• **Data for this exercise**:
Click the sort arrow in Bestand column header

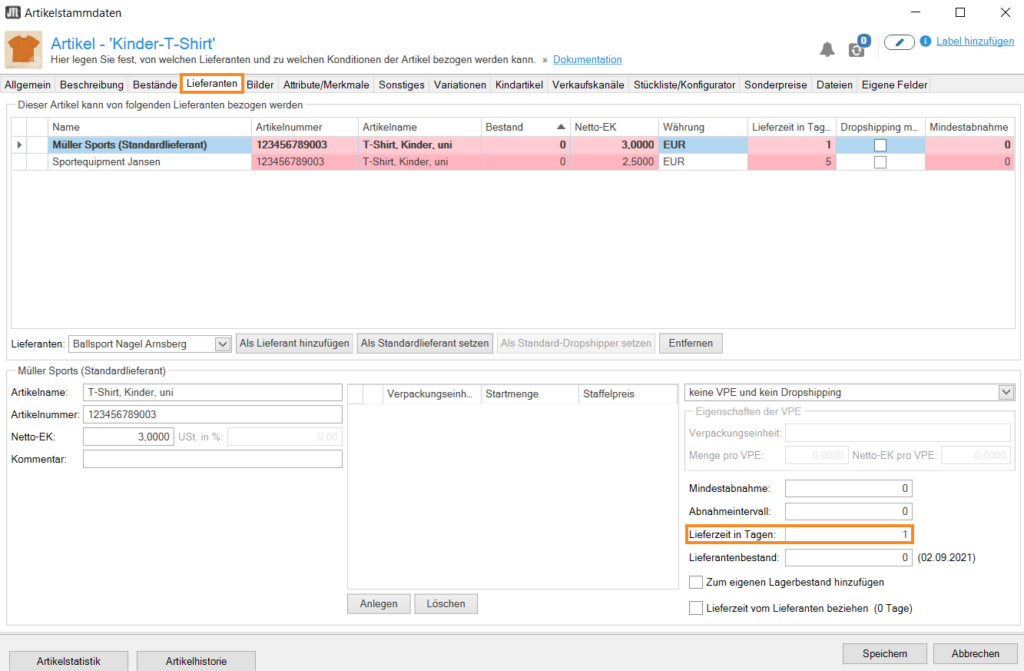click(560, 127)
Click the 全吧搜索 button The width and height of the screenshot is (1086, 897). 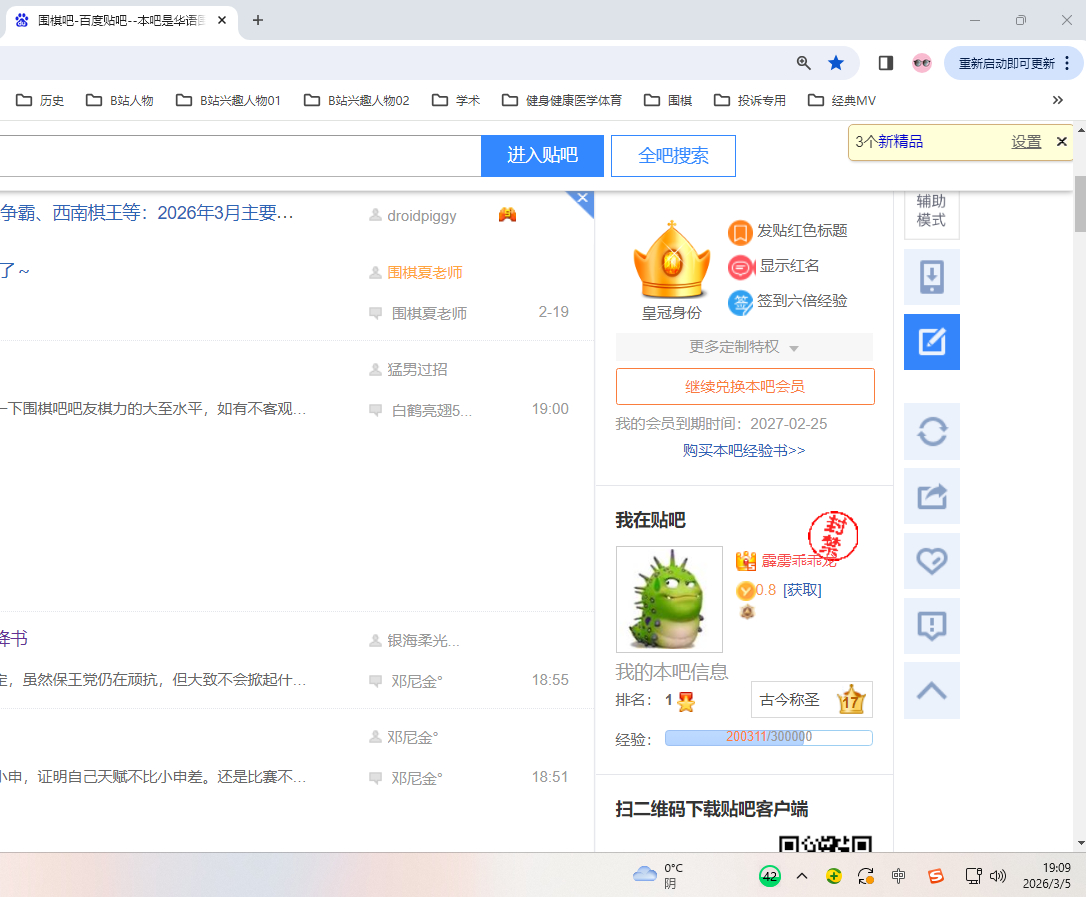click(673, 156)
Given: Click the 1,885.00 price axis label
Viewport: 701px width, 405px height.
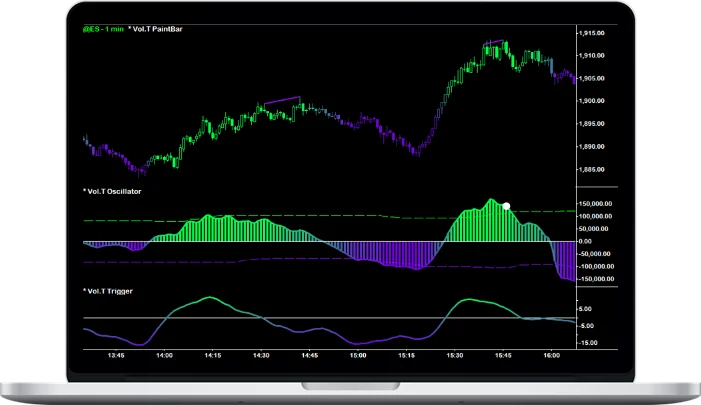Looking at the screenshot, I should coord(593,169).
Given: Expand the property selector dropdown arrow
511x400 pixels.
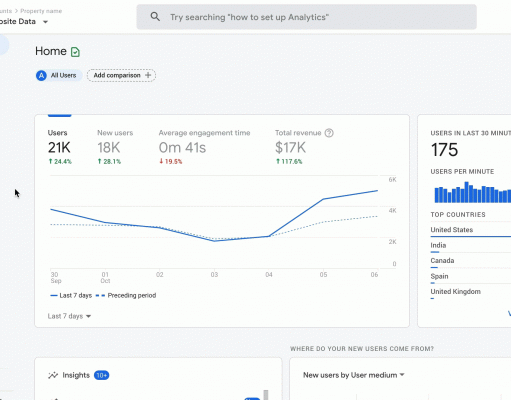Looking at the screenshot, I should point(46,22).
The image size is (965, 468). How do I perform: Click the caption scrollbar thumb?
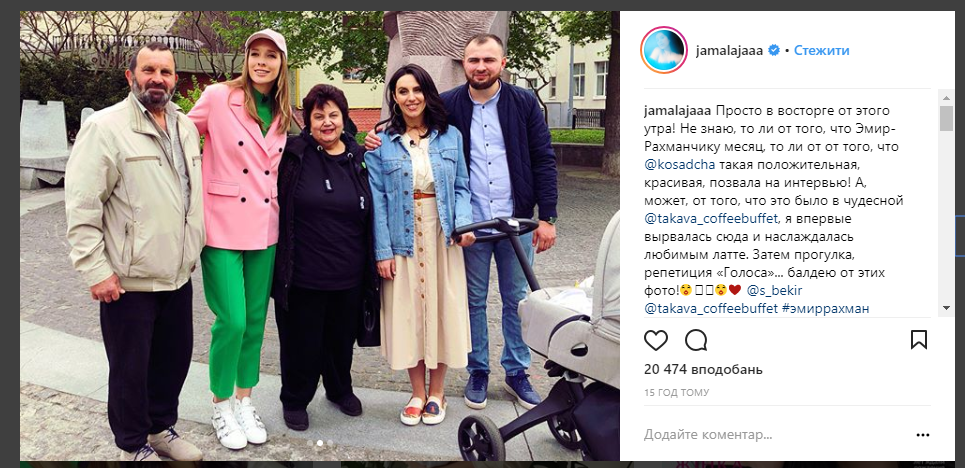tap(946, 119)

...

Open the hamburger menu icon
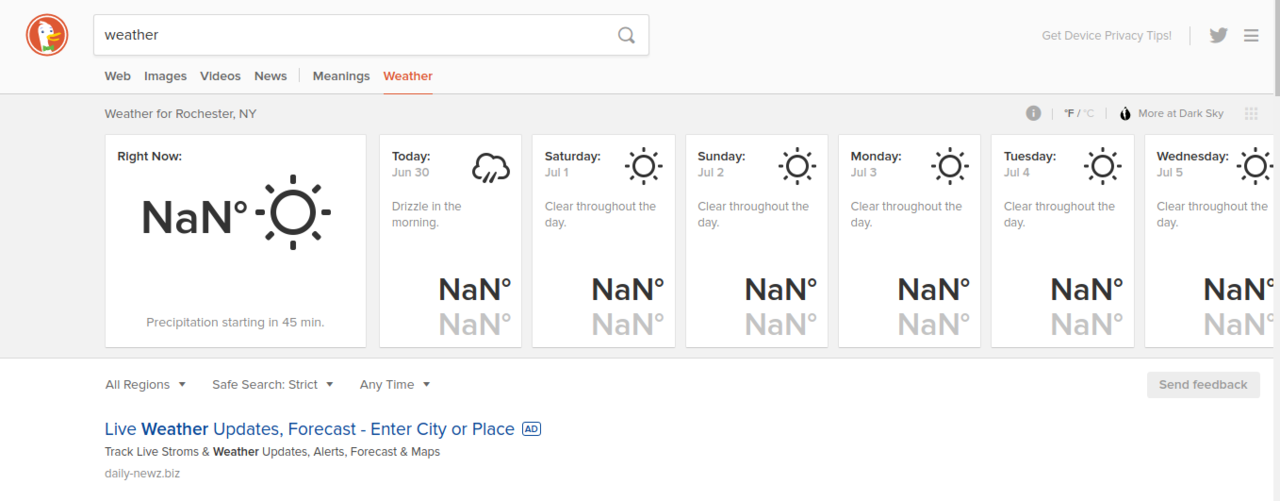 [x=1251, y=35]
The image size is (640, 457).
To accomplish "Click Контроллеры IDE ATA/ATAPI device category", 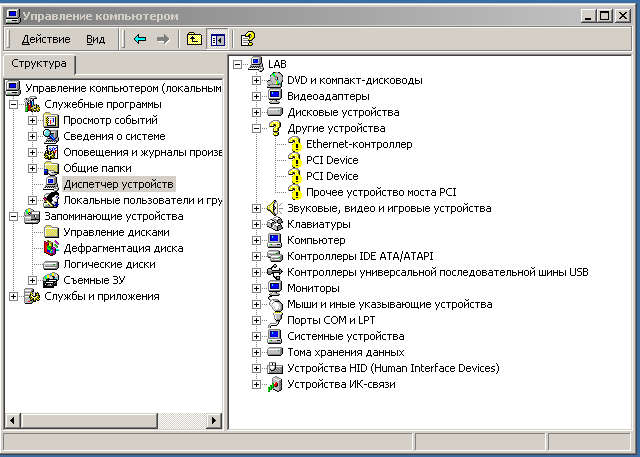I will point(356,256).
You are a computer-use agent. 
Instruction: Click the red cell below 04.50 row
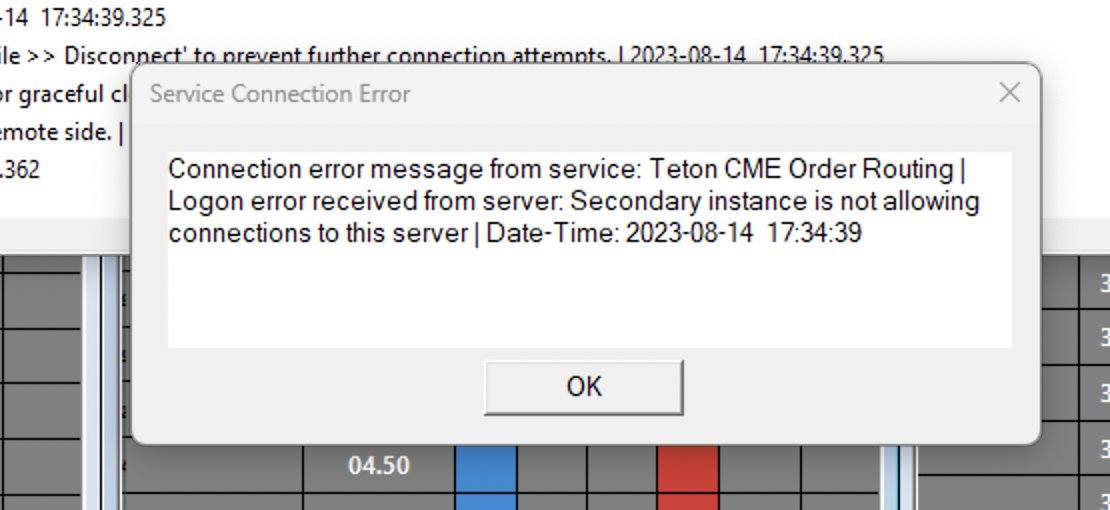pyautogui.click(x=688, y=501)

• **Exercise**:
Count the lines in the entries where the string "Given" appears, and report only the number.

• **Response below**:
2